→ ACTIVITY
In the entries below, begin at the line that has "The image size is (615, 882)." and stop after the line that has "Task: Show program info icon"; output those lines exactly, leaving out pictures.
── LISTED RECORDS ──
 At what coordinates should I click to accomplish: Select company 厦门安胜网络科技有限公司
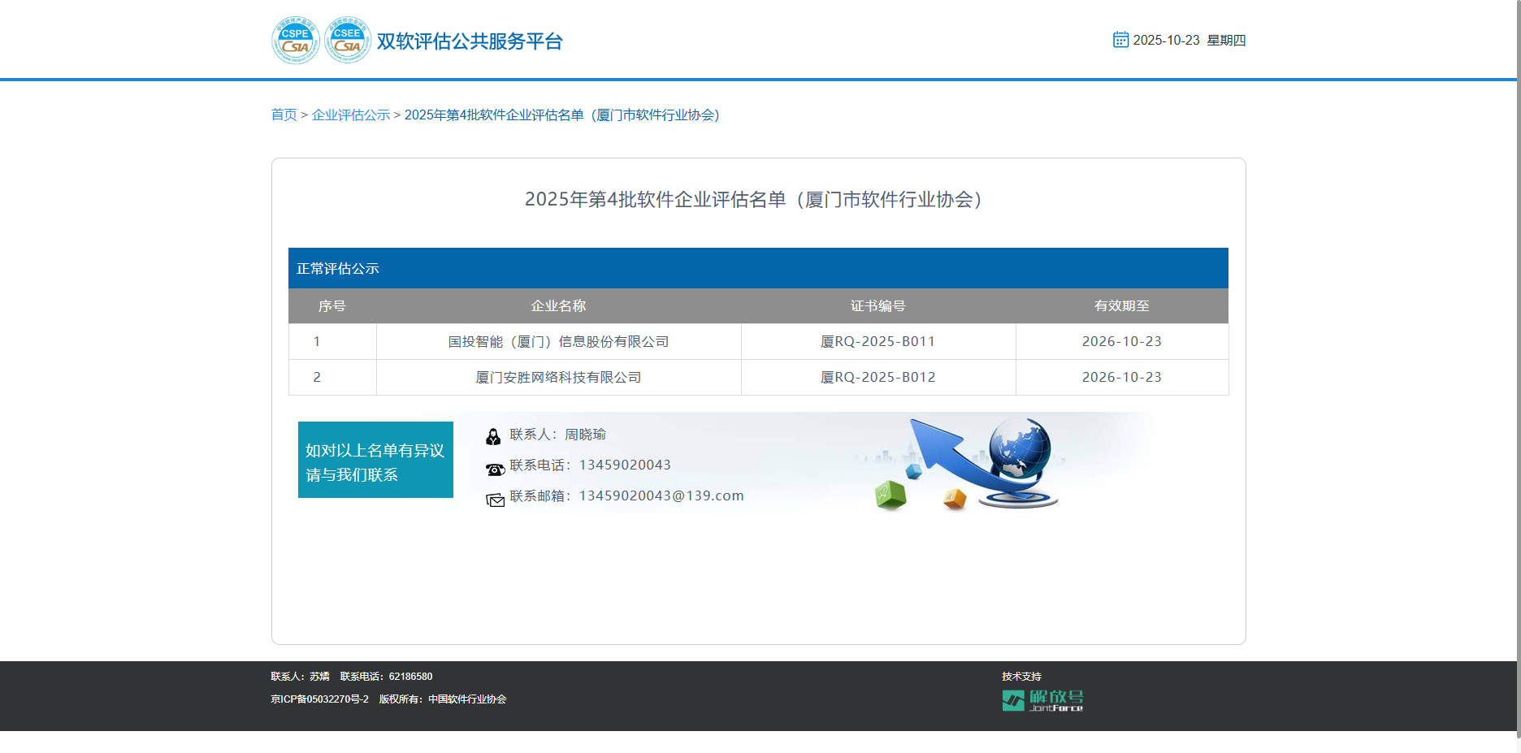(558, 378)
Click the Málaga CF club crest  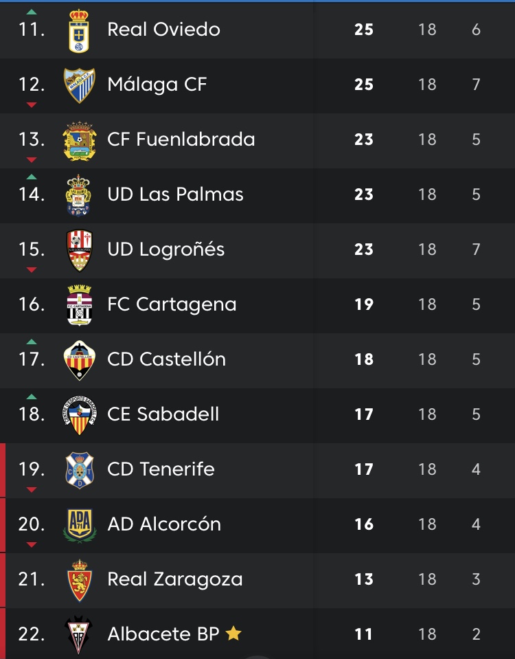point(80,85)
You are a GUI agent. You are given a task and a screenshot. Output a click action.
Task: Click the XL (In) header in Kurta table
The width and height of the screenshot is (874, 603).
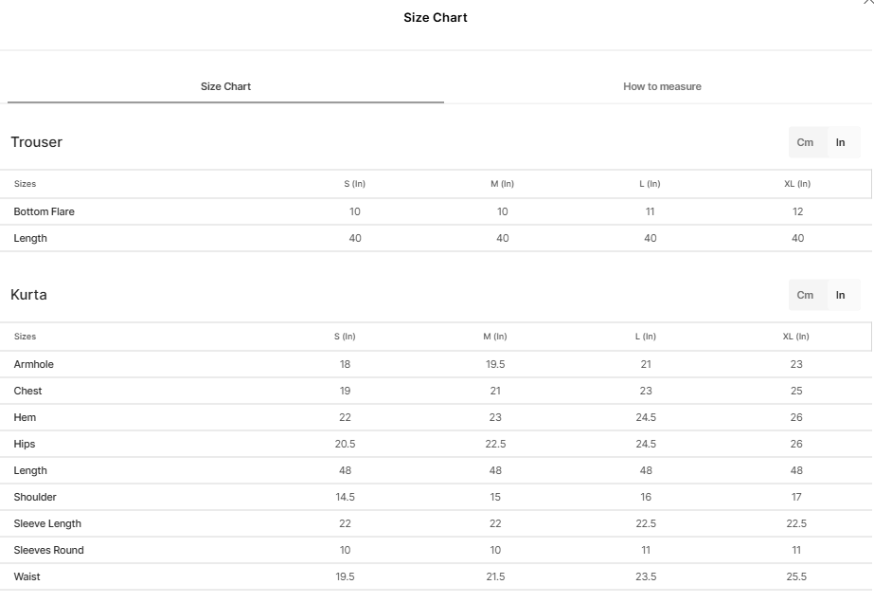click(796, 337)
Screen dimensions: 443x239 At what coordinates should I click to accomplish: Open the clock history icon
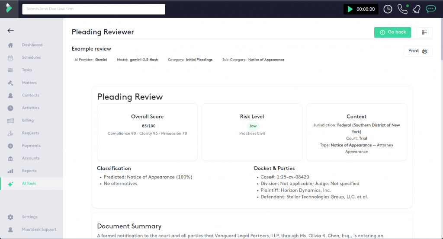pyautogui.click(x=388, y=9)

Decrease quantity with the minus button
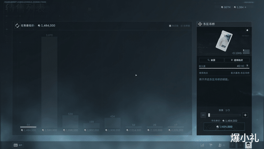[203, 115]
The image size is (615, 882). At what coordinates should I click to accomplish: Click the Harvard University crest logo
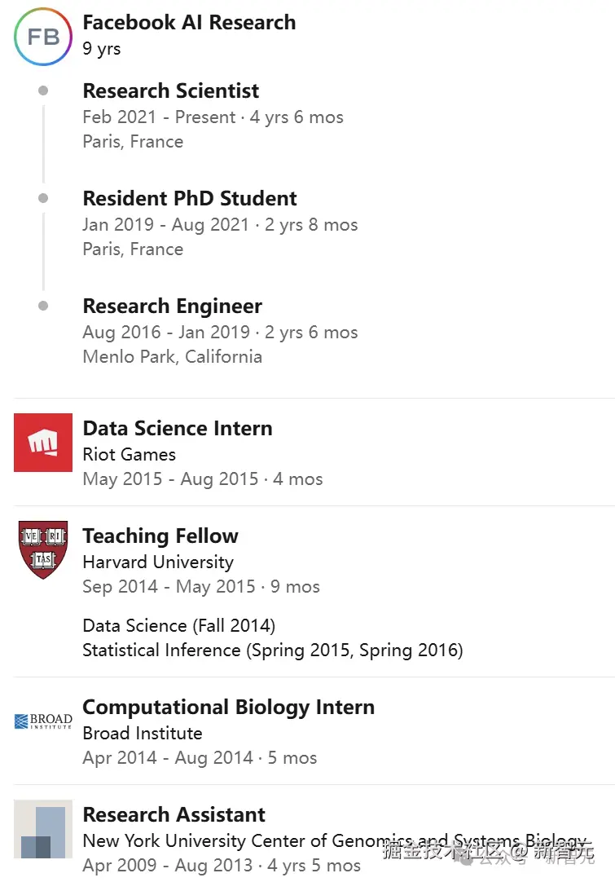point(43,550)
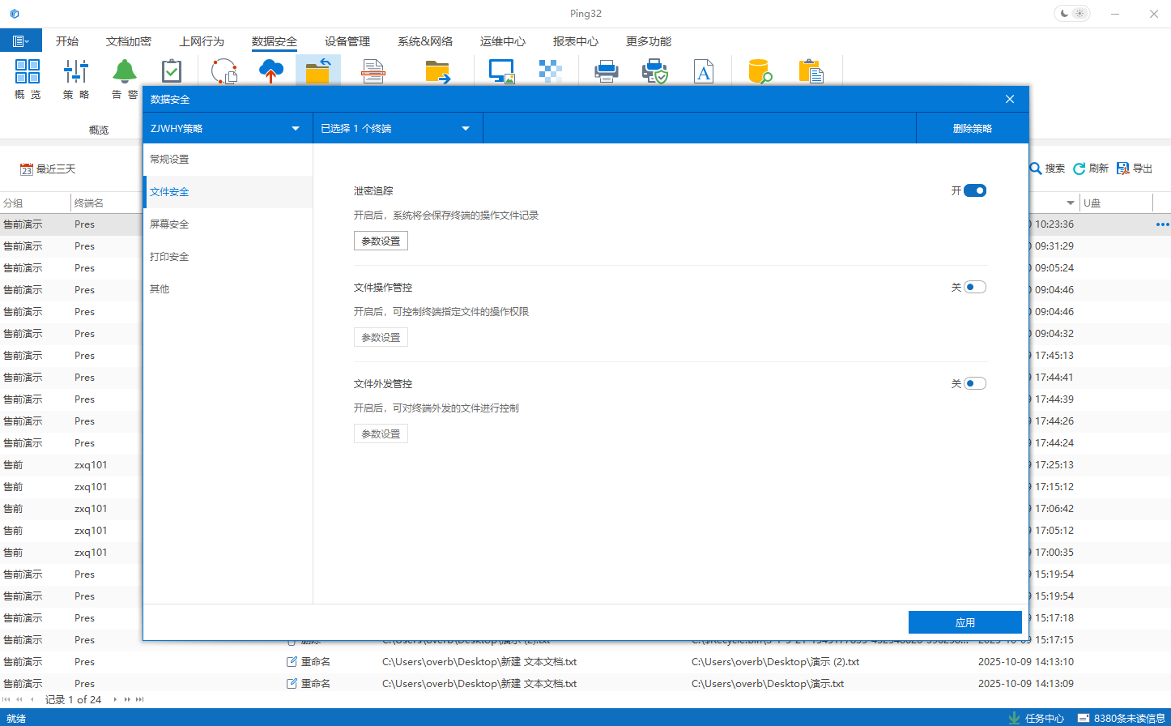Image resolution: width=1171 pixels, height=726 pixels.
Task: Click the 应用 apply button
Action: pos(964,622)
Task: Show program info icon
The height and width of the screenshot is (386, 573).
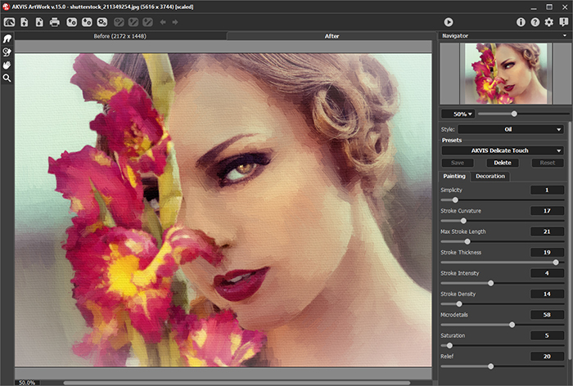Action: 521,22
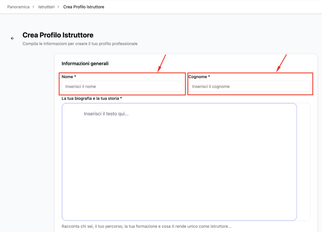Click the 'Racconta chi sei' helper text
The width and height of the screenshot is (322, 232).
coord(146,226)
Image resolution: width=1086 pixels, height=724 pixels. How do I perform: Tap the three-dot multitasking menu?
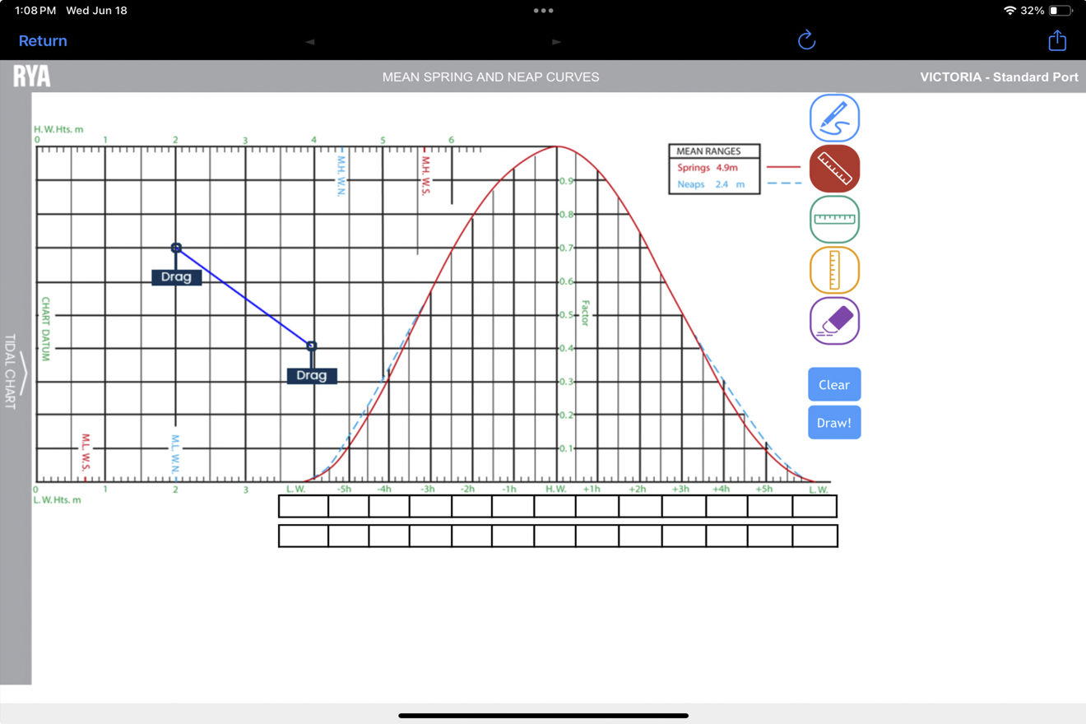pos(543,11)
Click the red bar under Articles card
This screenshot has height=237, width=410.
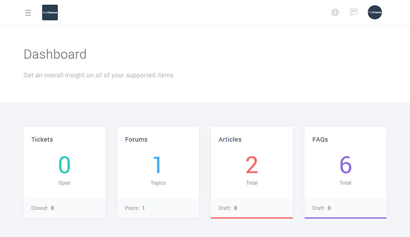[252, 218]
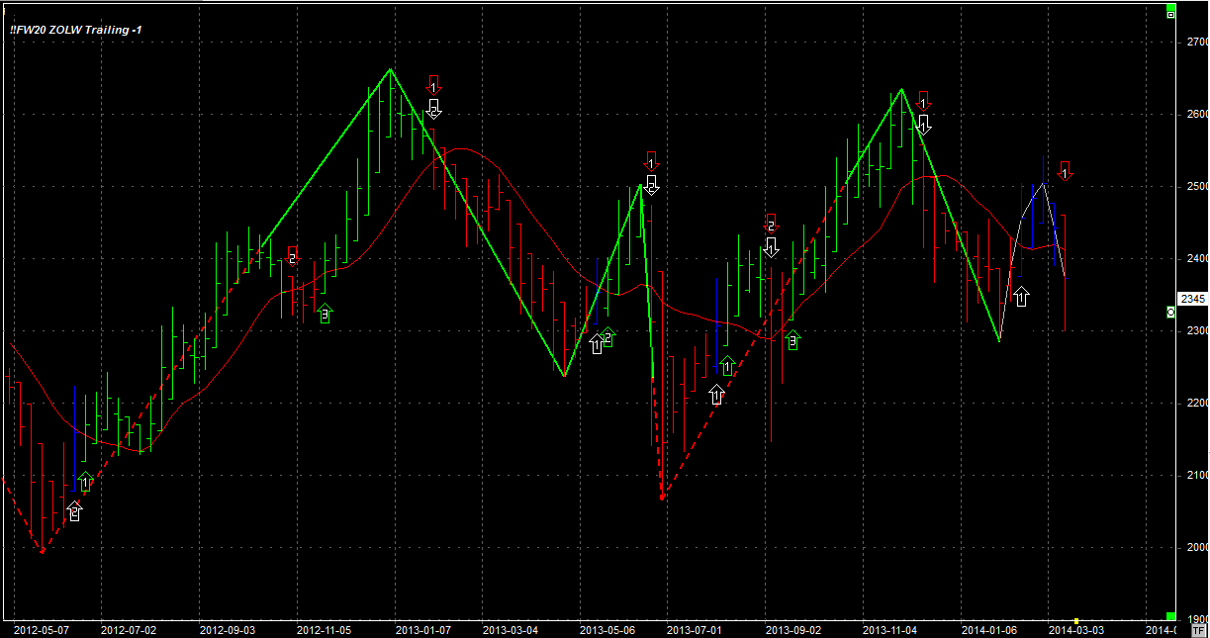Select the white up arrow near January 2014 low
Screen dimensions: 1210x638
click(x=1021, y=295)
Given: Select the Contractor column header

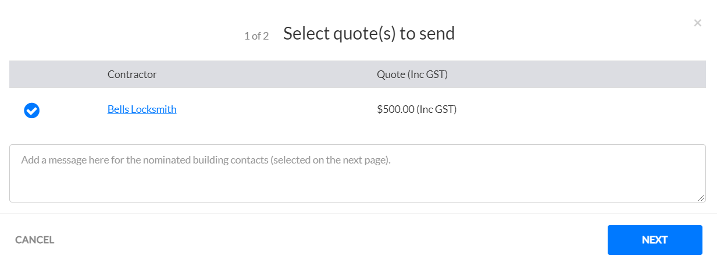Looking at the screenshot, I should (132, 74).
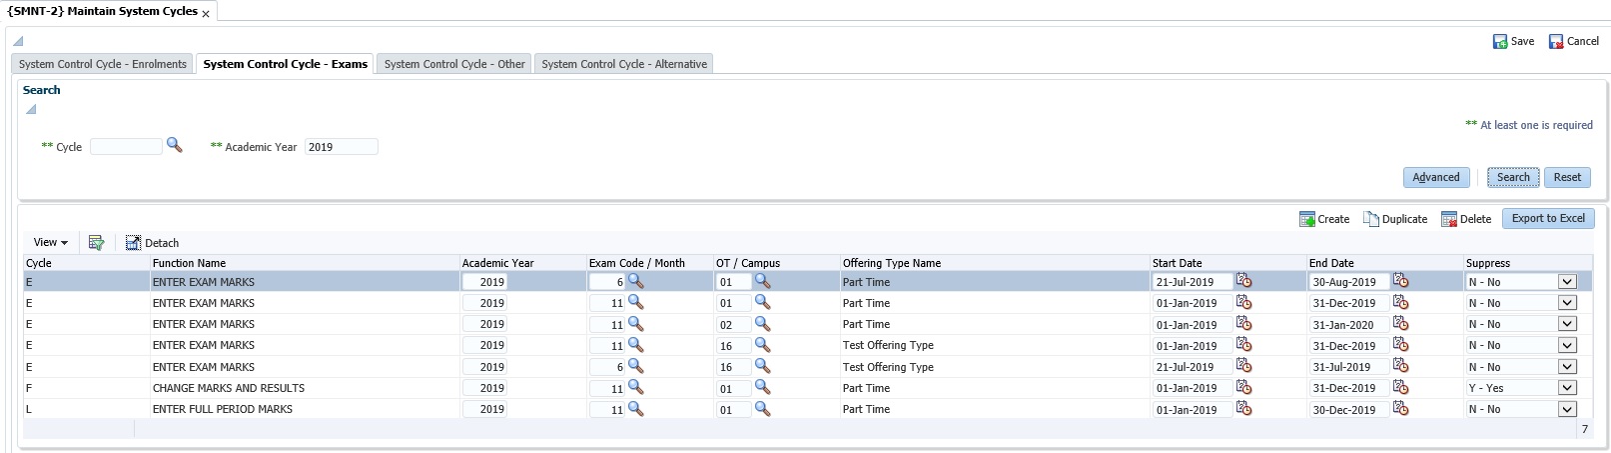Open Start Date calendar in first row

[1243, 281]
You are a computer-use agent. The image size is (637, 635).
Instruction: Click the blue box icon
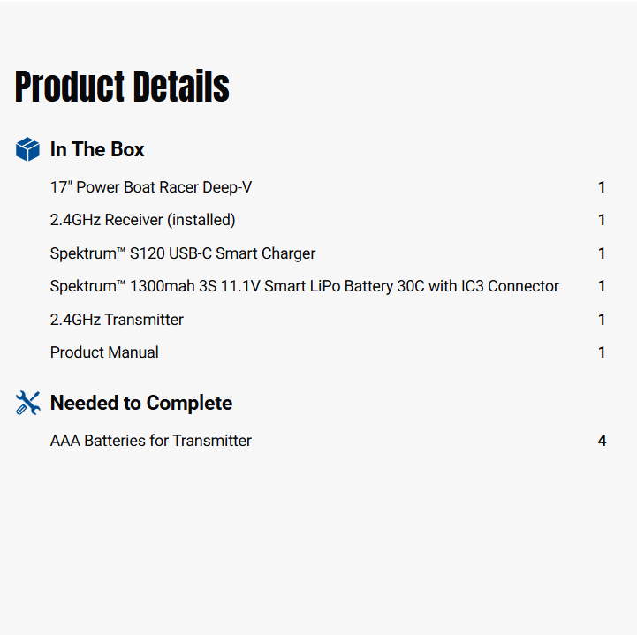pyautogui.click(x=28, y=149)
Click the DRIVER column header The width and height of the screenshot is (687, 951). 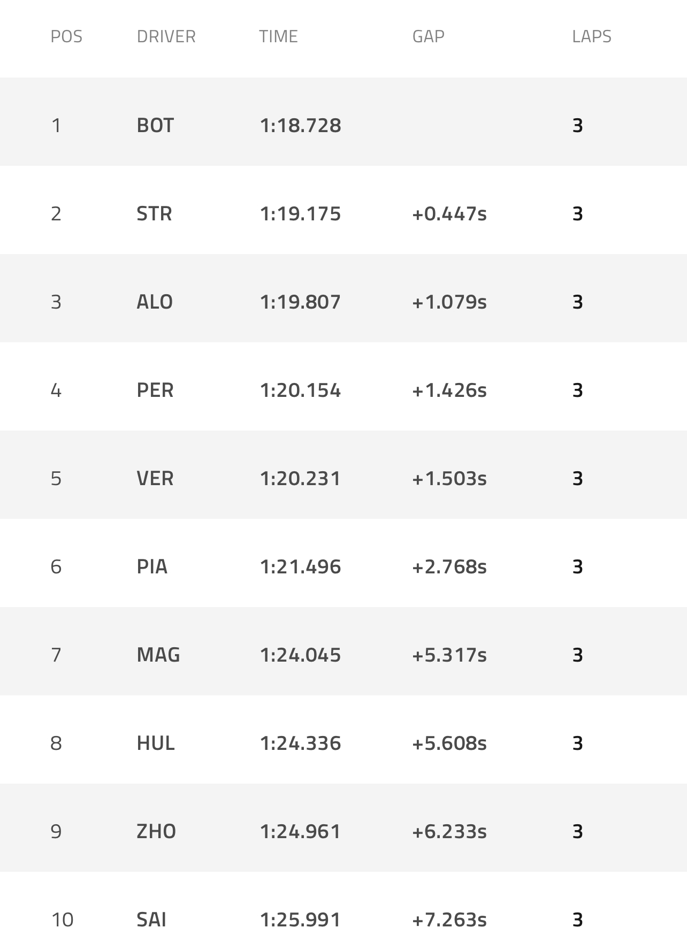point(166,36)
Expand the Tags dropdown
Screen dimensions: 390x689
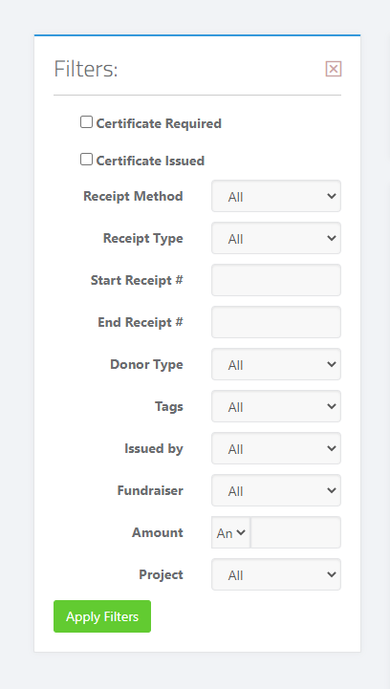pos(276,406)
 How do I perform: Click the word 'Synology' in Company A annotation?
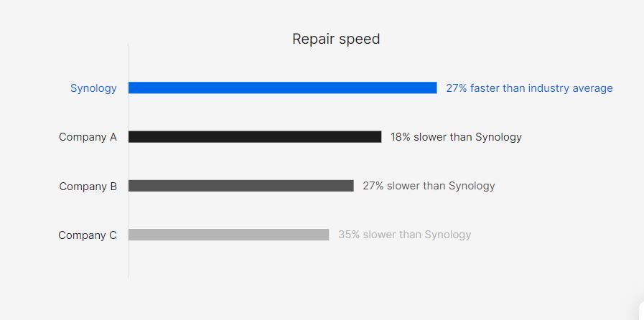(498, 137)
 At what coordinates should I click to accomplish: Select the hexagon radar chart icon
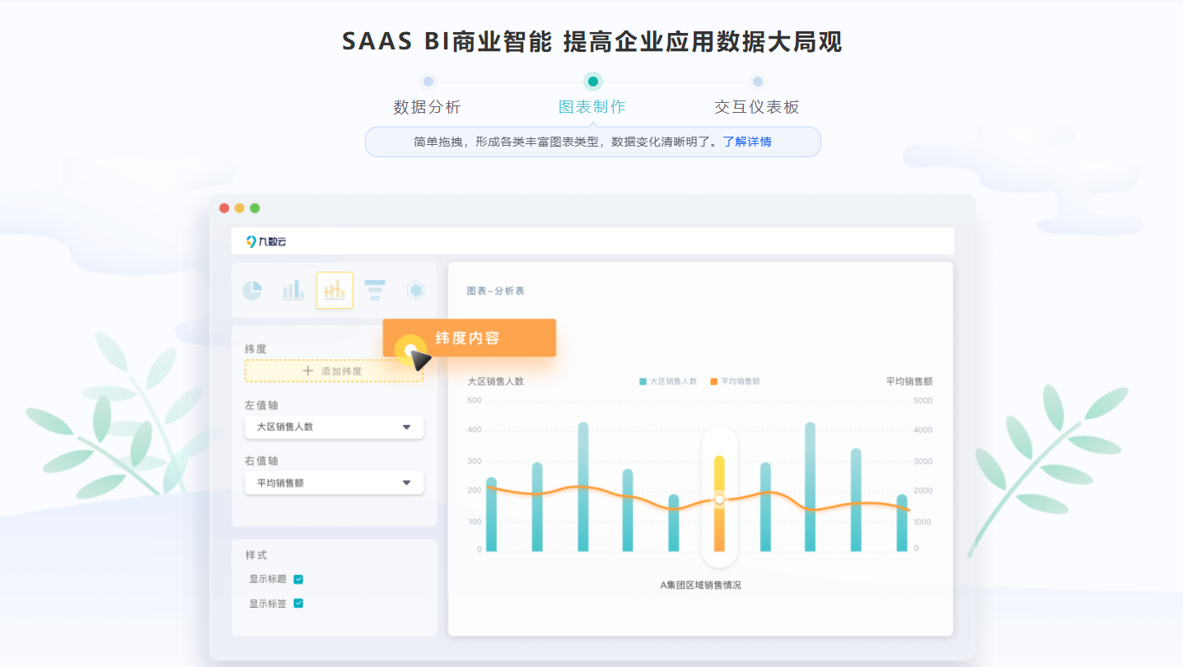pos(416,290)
───
→ RESPONSE
The image size is (615, 882). At what coordinates should I click to accomplish: Click the Harvard University crest logo
point(43,550)
Image resolution: width=1171 pixels, height=726 pixels.
Task: Click the 应用 apply button
Action: pos(964,622)
Task: Show program info icon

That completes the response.